Chandra pun yang merasa terpanggil mau tidak mau mengalihkan titik atensinya. "Gue, Bos?" tanya Chandra sambil membawa kedua titik atensinya pada Eca. Nyali milik Chandra seketika menciut saat kedua manik matanya dan juga Eca saling mengunci satu sama lain.
"Iya gue kumpulin anak-anak," tutup Chandra yang tak ingin berdebat lebih lama dengan Eca.
"Cha, ada apa?" Ganes kembali mengulang apa yang dia pertanyakan pada Eca karena yang sebelumnya dia tak mendapatkan hasil apa-apa.
"Gue akan jawab pertanyaan lo itu kalau om Irza pun menjelaskannya secara detail. Tapi sayangnya nggak seperti itu, Nes. Apa yang gue katakan tadi sesuai dengan apa yang dikatakan om Irza. Nggak ada yang gue lebih-lebihkan apalagi gue kurangin semua dalam porsinya yang pas," tutup Eca dengan nada tegas pun dengan tatapan yang penuh intimidasi. Sehingga para anggotanya pun hanya menurut saja apa yang dikatakan oleh Eca.
***
Markas Oscar
Bangunan yang telah ada sejak 18 tahun silam ini sudah tampak ramai oleh anggota Oscar angkatan kedua, mungkin jika anggota purna sudah lengkap mereka akan langsung memasuki inti dari pertemuan dadakan ini.
"Mi, om Irza mau ngomong apa sih?" Tentu saja itu bukan hanya pertanyaan dari Eca, tapi semua yang hadir di tempat ini pun masih menerka-nerka apa yang menjadi alasan Irza Adisankara Rianto mengumpulkan mereka di sini.
"Mami nggak mau ngelangkahin om Irza untuk menjawab pertanyaanmu itu, Ca." Kedua pangkal bahu milik Eca turun tanpa permisi saat mendengar apa yang maminya katakan barusan.
"Penting banget ya, Mi?" Sella urung untuk mengalihkan atensinya saat mendengar apa yang dipertanyakan lagi oleh putra semata wayangnya itu.
"Eca memangnya kapan juga sih kami para purna mengajak kalian untuk bermusyawarah tentang untuk hal yang tidak penting sama sekali, hah?" Mungkin jalan Eca memang sudah benar beberapa saat yang lalu kalau yang perlu dia lakukan adalah menuruti saja aturan main yang telah ditetapkan oleh panglima tempur Oscar Geng pada masanya.
"Jadi kita di sini--"
"Ca ... kayaknya jalan ninja terbaik untuk kamu saat ini adalah diam," pangkas Sella dengan sangat cepat atas apa yang hendak dikatakan oleh putra semata wayangnya itu.
"Eh mega bintang kita udah datang.
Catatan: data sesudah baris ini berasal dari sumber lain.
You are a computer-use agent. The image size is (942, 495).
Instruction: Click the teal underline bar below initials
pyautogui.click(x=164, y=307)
Mami ke om Laskar dulu, ya?!" Mendengar apa yang dikatakan oleh maminya saat ini atensi milik Eca pun dia arahkan sama dengan sang mami.
Melihat itu kedua manik mata milik Eca lantas saja memicing dengan sangat cepatnya, tapi dia belum bisa menarik kesimpulan secara gamblang apa yang akan terjadi ke depannya.
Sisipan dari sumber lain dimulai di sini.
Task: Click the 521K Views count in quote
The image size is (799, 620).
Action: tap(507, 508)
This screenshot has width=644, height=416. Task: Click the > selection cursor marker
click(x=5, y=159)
"Om Laskar, Mi?" beo Eca dengan sangat cepatnya saat dia meyakini titik atensi maminya hanya pada salah satu anggota purna Oscar, yakni Laksar Putra Sanjaya.
"Hem." Sesingkat itu respons yang Sella berikan atas apa yang menjadi terkaan King Mahesa Juliardo.
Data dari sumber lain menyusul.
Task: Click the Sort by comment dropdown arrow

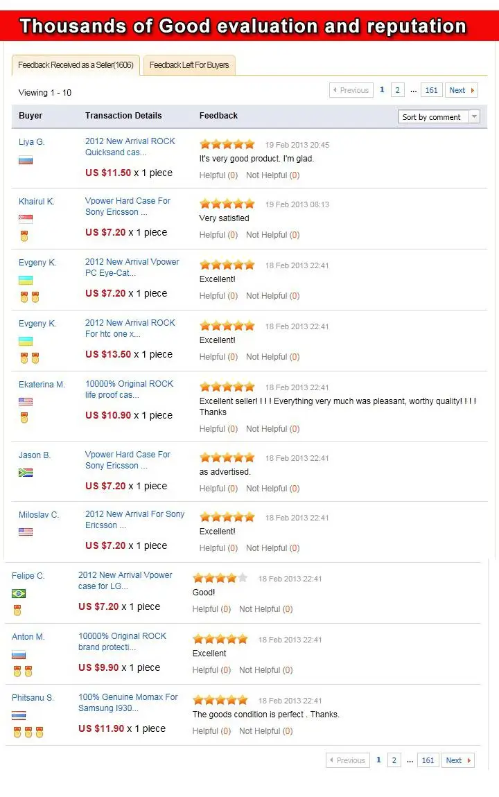Action: click(474, 117)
"Apa yang akan terjadi ke depannya ini bukanlah hal yang mudah untuk kamu dan juga angkatanmu. Jadi saran mami hanya satu," ucap Sella dengan nada yang penuh penekanan pada Eca. Dan melihat kedua manik mata milik sang mami, Eca akhirnya bungkam dengan cara yang cukup baik. Sella untuk sejenak bisa menghela napasnya dengan sangat tenang.